→ **INFORMATION GIVEN**:

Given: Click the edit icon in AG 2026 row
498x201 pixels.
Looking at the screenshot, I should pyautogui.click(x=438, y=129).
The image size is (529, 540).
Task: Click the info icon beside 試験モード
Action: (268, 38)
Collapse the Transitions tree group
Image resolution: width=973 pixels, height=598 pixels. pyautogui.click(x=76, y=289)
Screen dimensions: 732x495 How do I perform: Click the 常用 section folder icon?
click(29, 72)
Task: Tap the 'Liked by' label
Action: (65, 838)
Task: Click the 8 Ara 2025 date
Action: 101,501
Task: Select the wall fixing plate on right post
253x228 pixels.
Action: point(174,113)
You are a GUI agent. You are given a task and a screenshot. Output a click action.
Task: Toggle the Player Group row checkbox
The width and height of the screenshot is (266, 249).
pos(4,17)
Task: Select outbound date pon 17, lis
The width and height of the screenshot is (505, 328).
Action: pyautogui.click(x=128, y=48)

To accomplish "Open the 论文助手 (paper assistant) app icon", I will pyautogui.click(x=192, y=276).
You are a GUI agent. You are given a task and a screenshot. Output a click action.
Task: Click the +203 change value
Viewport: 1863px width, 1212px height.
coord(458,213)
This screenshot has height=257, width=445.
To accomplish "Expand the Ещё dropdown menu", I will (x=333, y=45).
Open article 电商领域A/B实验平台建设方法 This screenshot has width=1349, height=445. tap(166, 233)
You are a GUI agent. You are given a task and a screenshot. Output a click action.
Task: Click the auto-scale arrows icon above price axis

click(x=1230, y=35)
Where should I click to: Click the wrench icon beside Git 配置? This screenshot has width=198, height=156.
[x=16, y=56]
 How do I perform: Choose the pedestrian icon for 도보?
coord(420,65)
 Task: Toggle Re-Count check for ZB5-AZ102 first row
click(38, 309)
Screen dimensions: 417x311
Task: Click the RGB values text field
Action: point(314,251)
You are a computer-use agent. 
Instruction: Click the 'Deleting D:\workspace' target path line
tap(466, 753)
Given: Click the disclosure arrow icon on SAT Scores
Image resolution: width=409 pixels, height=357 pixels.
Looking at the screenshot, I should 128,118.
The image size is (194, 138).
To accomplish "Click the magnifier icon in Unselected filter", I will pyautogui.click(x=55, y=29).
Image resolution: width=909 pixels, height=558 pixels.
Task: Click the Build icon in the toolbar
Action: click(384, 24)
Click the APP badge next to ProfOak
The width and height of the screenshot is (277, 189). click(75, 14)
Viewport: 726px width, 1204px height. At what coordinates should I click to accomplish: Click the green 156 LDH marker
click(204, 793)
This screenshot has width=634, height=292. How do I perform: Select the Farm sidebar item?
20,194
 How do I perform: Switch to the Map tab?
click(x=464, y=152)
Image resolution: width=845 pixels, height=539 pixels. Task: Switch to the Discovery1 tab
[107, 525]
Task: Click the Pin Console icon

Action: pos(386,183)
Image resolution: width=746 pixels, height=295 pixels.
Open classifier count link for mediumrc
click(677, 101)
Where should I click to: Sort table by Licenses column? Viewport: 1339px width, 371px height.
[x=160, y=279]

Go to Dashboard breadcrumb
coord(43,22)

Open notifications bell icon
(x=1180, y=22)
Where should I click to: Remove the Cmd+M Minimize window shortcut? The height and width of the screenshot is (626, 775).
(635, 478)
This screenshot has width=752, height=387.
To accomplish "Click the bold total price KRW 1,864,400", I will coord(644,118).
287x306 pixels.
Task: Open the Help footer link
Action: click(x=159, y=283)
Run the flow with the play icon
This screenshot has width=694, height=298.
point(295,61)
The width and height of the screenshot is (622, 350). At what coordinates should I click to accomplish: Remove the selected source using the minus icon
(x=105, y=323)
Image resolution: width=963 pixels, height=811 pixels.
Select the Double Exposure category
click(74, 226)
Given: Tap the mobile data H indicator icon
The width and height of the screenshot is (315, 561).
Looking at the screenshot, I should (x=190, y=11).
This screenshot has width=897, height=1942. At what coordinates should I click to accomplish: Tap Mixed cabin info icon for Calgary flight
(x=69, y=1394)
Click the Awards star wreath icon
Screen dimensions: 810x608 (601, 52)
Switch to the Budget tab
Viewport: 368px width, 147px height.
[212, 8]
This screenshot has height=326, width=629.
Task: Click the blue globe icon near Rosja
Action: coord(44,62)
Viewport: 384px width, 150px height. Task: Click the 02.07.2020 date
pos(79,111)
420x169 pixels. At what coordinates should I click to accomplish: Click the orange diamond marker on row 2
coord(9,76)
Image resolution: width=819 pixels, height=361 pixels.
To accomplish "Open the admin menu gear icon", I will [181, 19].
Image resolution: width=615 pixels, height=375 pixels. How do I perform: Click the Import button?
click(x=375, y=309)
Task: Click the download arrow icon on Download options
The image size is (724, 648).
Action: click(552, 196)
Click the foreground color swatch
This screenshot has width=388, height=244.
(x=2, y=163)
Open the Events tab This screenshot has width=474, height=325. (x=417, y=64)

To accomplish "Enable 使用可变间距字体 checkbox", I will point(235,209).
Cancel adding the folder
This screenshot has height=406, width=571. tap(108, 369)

→ **REQUIRED WORK**:
Return the whole listing, word for word.

→ **ANSWER AREA**:
Given: Click the edit icon in AG 2026 row
498x201 pixels.
Looking at the screenshot, I should pyautogui.click(x=438, y=129).
The image size is (529, 540).
Task: Click the info icon beside 試験モード
Action: (268, 38)
Collapse the Transitions tree group
Image resolution: width=973 pixels, height=598 pixels. pyautogui.click(x=76, y=289)
Screen dimensions: 732x495 How do I perform: Click the 常用 section folder icon?
click(29, 72)
Task: Tap the 'Liked by' label
Action: (65, 838)
Task: Click the 8 Ara 2025 date
Action: 101,501
Task: Select the wall fixing plate on right post
253x228 pixels.
Action: point(174,113)
You are a GUI agent. You are given a task and a screenshot. Output a click action.
Task: Toggle the Player Group row checkbox
The width and height of the screenshot is (266, 249).
pos(4,17)
Task: Select outbound date pon 17, lis
The width and height of the screenshot is (505, 328).
Action: pyautogui.click(x=128, y=48)

To accomplish "Open the 论文助手 (paper assistant) app icon", I will pyautogui.click(x=192, y=276).
You are a GUI agent. You are given a task and a screenshot. Output a click action.
Task: Click the +203 change value
Viewport: 1863px width, 1212px height.
coord(458,213)
This screenshot has height=257, width=445.
To accomplish "Expand the Ещё dropdown menu", I will (x=333, y=45).
Open article 电商领域A/B实验平台建设方法 This screenshot has width=1349, height=445. tap(166, 233)
You are a GUI agent. You are given a task and a screenshot. Output a click action.
Task: Click the auto-scale arrows icon above price axis

click(x=1230, y=35)
Where should I click to: Click the wrench icon beside Git 配置? This screenshot has width=198, height=156.
[x=16, y=56]
 How do I perform: Choose the pedestrian icon for 도보?
coord(420,65)
 Task: Toggle Re-Count check for ZB5-AZ102 first row
click(38, 309)
Screen dimensions: 417x311
Task: Click the RGB values text field
Action: point(314,251)
You are a computer-use agent. 
Instruction: Click the 'Deleting D:\workspace' target path line
tap(466, 753)
Given: Click the disclosure arrow icon on SAT Scores
Image resolution: width=409 pixels, height=357 pixels.
Looking at the screenshot, I should 128,118.
The image size is (194, 138).
To accomplish "Click the magnifier icon in Unselected filter", I will pyautogui.click(x=55, y=29).
Image resolution: width=909 pixels, height=558 pixels.
Task: Click the Build icon in the toolbar
Action: click(384, 24)
Click the APP badge next to ProfOak
The width and height of the screenshot is (277, 189). click(75, 14)
Viewport: 726px width, 1204px height. At what coordinates should I click to accomplish: Click the green 156 LDH marker
click(204, 793)
This screenshot has width=634, height=292. How do I perform: Select the Farm sidebar item?
20,194
 How do I perform: Switch to the Map tab?
click(x=464, y=152)
Image resolution: width=845 pixels, height=539 pixels. Task: Switch to the Discovery1 tab
[107, 525]
Task: Click the Pin Console icon

Action: pos(386,183)
Image resolution: width=746 pixels, height=295 pixels.
Open classifier count link for mediumrc
click(677, 101)
Where should I click to: Sort table by Licenses column? Viewport: 1339px width, 371px height.
[x=160, y=279]

Go to Dashboard breadcrumb
coord(43,22)

Open notifications bell icon
(x=1180, y=22)
Where should I click to: Remove the Cmd+M Minimize window shortcut? The height and width of the screenshot is (626, 775).
(635, 478)
This screenshot has width=752, height=387.
To accomplish "Click the bold total price KRW 1,864,400", I will coord(644,118).
287x306 pixels.
Task: Open the Help footer link
Action: click(x=159, y=283)
Run the flow with the play icon
This screenshot has width=694, height=298.
point(295,61)
The width and height of the screenshot is (622, 350). At what coordinates should I click to accomplish: Remove the selected source using the minus icon
(x=105, y=323)
Image resolution: width=963 pixels, height=811 pixels.
Select the Double Exposure category
click(74, 226)
Given: Tap the mobile data H indicator icon
The width and height of the screenshot is (315, 561).
Looking at the screenshot, I should (x=190, y=11).
This screenshot has width=897, height=1942. At what coordinates should I click to accomplish: Tap Mixed cabin info icon for Calgary flight
(x=69, y=1394)
Click the Awards star wreath icon
Screen dimensions: 810x608 (601, 52)
Switch to the Budget tab
Viewport: 368px width, 147px height.
[212, 8]
This screenshot has height=326, width=629.
Task: Click the blue globe icon near Rosja
Action: coord(44,62)
Viewport: 384px width, 150px height. Task: Click the 02.07.2020 date
pos(79,111)
420x169 pixels. At what coordinates should I click to accomplish: Click the orange diamond marker on row 2
coord(9,76)
Image resolution: width=819 pixels, height=361 pixels.
To accomplish "Open the admin menu gear icon", I will [181, 19].
Image resolution: width=615 pixels, height=375 pixels. How do I perform: Click the Import button?
click(x=375, y=309)
Task: Click the download arrow icon on Download options
The image size is (724, 648).
Action: click(552, 196)
Click the foreground color swatch
This screenshot has width=388, height=244.
(x=2, y=163)
Open the Events tab This screenshot has width=474, height=325. (x=417, y=64)

To accomplish "Enable 使用可变间距字体 checkbox", I will point(235,209).
Cancel adding the folder
This screenshot has height=406, width=571. tap(108, 369)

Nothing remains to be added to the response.